_WORK ITEM_
Reproduce the passage below on higher-order functions in its entirety, word for word, including the code it contains.

---------- SOURCE DOCUMENT ----------

Now, when a function accepts another function as its argument, or it yields another function as its return value – or both – it is said to be a higher-order function. We actually already saw an example in the previous article, if you recall the Sieve of Eratosthenes exercise, which had this function in it:

private Predicate<Integer> notInNonPrimesUpTo(int limit) {
    var sieve = new HashSet<Integer>();
    for (var n = 2; n <= (limit / 2); n++)
        for (var nonPrime = (n * 2); nonPrime <= limit; nonPrime += n)
            sieve.add(nonPrime);
    return candidate -> !sieve.contains(candidate);
}

That function is returning a Predicate. A predicate is a function that yields a boolean value. This means that notInNonPrimesUpTo is a higher-order function: it builds the sieve and yields a function that tests whether a number is within the sieve or not.

---------- GIVEN ENTRIES ----------

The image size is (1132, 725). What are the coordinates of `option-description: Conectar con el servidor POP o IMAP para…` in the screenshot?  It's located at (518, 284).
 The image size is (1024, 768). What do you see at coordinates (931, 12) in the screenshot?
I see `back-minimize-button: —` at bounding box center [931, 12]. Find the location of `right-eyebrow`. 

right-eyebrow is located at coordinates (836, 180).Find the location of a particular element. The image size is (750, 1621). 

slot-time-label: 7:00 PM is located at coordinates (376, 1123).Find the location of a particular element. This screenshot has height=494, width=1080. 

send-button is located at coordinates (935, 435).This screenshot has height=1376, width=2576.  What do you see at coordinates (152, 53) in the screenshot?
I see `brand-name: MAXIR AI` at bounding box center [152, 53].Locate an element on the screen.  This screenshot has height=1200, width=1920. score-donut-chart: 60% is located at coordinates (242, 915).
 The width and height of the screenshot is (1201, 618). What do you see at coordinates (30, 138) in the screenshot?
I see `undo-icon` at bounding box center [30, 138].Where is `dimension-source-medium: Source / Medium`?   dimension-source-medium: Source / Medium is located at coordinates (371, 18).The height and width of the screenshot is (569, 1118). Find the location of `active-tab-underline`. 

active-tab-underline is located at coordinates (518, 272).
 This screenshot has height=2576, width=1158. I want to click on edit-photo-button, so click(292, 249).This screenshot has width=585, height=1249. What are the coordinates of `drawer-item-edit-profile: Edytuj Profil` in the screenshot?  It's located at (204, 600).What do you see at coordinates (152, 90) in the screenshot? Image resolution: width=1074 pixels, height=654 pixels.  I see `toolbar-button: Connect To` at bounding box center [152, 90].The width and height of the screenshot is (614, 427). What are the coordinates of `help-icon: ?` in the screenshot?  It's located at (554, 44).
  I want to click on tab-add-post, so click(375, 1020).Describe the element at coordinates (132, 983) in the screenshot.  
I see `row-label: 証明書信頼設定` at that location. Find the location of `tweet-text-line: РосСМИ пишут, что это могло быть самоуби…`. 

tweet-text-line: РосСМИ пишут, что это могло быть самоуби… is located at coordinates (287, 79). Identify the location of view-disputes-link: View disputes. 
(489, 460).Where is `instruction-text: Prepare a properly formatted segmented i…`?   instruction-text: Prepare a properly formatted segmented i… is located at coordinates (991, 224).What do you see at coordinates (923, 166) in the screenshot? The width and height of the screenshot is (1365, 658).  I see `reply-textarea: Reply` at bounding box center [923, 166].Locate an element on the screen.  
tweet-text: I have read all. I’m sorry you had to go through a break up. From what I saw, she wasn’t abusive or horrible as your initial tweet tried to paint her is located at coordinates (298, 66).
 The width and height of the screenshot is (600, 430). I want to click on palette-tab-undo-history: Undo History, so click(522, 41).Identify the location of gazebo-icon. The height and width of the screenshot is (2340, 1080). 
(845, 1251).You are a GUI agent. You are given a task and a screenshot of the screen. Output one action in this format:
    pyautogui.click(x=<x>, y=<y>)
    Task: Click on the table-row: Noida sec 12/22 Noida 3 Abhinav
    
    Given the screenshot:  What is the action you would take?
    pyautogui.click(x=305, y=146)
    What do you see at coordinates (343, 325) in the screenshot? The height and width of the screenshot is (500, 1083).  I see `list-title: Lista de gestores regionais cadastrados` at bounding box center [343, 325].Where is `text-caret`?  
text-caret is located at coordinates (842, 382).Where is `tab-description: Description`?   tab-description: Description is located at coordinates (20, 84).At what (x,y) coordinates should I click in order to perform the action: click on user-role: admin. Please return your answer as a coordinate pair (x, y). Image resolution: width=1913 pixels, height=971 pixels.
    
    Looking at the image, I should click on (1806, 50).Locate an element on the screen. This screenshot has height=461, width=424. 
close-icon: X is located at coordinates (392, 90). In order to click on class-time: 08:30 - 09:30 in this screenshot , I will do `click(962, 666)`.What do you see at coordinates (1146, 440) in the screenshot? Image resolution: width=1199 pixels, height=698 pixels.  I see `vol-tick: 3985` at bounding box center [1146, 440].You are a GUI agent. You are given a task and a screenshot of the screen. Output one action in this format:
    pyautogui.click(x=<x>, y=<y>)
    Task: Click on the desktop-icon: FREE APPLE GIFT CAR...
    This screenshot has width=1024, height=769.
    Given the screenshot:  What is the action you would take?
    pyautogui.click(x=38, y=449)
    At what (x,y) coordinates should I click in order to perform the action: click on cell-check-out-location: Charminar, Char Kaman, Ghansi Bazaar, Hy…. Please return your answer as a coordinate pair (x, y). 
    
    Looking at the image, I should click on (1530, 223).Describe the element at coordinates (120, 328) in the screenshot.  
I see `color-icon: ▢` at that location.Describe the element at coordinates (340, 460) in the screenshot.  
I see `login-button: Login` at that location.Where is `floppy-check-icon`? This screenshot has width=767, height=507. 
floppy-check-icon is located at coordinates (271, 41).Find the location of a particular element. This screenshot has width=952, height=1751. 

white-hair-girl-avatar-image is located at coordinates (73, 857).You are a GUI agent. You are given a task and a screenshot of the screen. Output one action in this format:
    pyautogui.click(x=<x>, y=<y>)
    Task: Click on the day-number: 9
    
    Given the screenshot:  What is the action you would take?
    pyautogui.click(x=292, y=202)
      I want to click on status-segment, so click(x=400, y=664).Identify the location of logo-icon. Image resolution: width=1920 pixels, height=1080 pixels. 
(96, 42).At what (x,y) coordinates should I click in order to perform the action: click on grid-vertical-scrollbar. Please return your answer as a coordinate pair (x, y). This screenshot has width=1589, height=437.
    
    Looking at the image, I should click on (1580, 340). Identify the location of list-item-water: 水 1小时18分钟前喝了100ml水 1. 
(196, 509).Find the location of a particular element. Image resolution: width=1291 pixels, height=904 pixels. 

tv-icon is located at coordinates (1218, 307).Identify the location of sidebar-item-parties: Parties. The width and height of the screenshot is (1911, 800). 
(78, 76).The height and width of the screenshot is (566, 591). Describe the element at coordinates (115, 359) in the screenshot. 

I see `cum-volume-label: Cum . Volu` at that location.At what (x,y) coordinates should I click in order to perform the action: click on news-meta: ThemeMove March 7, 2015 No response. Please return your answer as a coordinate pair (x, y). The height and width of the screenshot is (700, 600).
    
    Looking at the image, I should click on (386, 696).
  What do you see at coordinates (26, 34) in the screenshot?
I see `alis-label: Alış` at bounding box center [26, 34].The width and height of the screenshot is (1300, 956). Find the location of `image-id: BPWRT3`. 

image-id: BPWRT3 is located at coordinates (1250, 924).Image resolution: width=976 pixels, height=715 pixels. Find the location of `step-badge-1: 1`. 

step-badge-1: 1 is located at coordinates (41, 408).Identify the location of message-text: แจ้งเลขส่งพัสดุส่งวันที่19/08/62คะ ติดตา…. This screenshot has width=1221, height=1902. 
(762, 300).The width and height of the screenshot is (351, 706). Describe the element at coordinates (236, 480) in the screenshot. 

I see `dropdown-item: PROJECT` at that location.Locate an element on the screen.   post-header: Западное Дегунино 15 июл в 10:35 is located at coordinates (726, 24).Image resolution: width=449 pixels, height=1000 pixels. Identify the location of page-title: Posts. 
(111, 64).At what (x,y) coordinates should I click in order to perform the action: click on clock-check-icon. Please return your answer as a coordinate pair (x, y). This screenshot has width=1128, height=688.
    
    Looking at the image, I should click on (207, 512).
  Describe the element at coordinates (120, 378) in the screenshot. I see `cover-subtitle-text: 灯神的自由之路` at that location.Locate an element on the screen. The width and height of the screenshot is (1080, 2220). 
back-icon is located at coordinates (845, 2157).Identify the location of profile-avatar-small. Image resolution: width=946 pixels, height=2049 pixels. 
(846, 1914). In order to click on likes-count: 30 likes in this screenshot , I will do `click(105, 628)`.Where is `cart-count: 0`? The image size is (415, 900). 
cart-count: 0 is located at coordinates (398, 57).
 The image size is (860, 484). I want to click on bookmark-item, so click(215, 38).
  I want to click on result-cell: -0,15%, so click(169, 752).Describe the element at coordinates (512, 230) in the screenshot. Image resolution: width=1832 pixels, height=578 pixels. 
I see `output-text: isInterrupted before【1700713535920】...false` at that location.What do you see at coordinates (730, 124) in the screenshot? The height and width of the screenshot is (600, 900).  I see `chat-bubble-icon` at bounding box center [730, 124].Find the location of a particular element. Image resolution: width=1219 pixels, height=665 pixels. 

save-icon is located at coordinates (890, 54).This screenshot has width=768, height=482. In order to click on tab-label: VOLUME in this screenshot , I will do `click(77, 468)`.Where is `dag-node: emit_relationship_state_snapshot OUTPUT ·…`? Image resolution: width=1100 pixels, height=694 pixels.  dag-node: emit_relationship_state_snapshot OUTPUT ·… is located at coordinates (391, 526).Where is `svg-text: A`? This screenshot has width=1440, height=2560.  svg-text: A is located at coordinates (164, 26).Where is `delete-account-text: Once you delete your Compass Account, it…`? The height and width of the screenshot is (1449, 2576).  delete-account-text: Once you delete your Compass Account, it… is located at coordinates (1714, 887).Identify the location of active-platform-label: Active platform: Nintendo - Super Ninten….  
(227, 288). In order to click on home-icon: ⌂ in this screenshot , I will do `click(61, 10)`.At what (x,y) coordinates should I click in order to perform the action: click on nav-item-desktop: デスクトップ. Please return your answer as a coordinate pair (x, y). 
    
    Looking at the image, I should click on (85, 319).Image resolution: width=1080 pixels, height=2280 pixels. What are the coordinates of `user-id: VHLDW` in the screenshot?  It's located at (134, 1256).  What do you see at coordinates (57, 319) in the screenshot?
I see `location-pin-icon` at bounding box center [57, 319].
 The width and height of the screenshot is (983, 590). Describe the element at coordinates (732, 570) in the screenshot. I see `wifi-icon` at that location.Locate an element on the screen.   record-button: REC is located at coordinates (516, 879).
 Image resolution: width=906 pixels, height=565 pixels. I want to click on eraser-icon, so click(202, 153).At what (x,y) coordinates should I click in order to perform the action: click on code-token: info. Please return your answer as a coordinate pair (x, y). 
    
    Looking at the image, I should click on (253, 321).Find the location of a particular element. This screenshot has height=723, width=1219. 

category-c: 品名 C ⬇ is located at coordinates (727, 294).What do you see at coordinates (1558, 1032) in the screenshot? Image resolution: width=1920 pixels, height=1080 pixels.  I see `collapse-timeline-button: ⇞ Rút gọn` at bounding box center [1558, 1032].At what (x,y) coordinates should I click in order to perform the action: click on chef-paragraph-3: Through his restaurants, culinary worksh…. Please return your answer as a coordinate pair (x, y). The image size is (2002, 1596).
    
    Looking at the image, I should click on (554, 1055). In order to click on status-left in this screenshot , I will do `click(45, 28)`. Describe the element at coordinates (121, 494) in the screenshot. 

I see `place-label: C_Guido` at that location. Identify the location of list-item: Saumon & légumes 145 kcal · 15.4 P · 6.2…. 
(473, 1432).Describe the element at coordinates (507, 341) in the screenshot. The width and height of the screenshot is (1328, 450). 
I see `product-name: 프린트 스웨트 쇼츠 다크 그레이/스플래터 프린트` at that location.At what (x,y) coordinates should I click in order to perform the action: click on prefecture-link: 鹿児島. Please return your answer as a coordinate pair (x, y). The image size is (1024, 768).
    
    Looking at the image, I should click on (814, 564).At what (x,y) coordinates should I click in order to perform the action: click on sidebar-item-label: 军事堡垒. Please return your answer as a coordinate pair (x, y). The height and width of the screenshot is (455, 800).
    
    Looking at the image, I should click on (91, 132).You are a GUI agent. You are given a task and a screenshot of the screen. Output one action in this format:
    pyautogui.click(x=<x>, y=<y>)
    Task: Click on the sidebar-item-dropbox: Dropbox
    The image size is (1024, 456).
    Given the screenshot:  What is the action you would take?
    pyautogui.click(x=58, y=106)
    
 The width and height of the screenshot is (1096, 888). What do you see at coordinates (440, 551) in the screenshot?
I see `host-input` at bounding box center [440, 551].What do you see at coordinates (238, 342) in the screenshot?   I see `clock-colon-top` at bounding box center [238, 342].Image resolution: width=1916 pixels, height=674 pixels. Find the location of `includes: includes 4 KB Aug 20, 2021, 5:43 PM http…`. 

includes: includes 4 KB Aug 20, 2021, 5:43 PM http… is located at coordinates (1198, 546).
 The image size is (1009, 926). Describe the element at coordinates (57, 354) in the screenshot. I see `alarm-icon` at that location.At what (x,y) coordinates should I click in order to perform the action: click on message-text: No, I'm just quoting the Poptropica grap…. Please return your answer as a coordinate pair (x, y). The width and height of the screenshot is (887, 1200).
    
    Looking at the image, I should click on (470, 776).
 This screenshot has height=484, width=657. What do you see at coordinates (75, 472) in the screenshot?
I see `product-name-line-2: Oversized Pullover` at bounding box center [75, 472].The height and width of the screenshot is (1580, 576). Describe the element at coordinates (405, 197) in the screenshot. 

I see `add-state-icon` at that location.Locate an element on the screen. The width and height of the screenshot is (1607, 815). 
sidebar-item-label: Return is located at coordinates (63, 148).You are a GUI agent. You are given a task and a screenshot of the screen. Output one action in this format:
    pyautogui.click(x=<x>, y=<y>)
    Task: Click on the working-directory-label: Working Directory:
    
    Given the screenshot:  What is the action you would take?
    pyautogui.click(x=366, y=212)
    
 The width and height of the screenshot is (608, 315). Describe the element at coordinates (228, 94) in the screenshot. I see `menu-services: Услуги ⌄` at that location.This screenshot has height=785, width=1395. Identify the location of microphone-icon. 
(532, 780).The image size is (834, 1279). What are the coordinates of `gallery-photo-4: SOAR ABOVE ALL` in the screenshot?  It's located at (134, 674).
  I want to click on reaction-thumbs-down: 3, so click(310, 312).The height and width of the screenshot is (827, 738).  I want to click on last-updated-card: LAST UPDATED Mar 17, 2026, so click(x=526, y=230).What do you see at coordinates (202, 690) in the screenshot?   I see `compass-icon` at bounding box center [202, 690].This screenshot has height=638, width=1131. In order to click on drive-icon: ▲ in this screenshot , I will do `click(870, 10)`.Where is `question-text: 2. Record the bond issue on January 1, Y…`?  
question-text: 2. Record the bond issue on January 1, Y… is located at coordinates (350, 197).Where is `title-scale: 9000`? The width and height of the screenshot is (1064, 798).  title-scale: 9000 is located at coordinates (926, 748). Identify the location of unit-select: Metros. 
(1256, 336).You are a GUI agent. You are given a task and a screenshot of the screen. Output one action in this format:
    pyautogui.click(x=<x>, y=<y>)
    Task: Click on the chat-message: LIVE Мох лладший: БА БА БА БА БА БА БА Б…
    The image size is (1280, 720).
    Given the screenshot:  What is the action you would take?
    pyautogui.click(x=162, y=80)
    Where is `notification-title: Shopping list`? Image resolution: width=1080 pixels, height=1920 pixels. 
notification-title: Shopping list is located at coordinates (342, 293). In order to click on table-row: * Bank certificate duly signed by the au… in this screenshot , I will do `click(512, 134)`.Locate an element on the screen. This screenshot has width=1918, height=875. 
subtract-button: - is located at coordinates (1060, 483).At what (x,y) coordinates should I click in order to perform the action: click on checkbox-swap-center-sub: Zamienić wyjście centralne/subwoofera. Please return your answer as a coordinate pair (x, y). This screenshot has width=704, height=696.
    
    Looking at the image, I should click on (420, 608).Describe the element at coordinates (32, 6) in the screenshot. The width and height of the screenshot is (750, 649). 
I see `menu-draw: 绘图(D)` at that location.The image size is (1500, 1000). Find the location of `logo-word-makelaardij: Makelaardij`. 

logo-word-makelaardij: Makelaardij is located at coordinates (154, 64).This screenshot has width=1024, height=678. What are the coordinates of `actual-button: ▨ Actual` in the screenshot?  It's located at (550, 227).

----------

_RESULT BELOW_
Now, when a function accepts another function as its argument, or it yields another function as its return value – or both – it is said to be a higher-order function. We actually already saw an example in the previous article, if you recall the Sieve of Eratosthenes exercise, which had this function in it:

private Predicate<Integer> notInNonPrimesUpTo(int limit) {
    var sieve = new HashSet<Integer>();
    for (var n = 2; n <= (limit / 2); n++)
        for (var nonPrime = (n * 2); nonPrime <= limit; nonPrime += n)
            sieve.add(nonPrime);
    return candidate -> !sieve.contains(candidate);
}

That function is returning a Predicate. A predicate is a function that yields a boolean value. This means that notInNonPrimesUpTo is a higher-order function: it builds the sieve and yields a function that tests whether a number is within the sieve or not.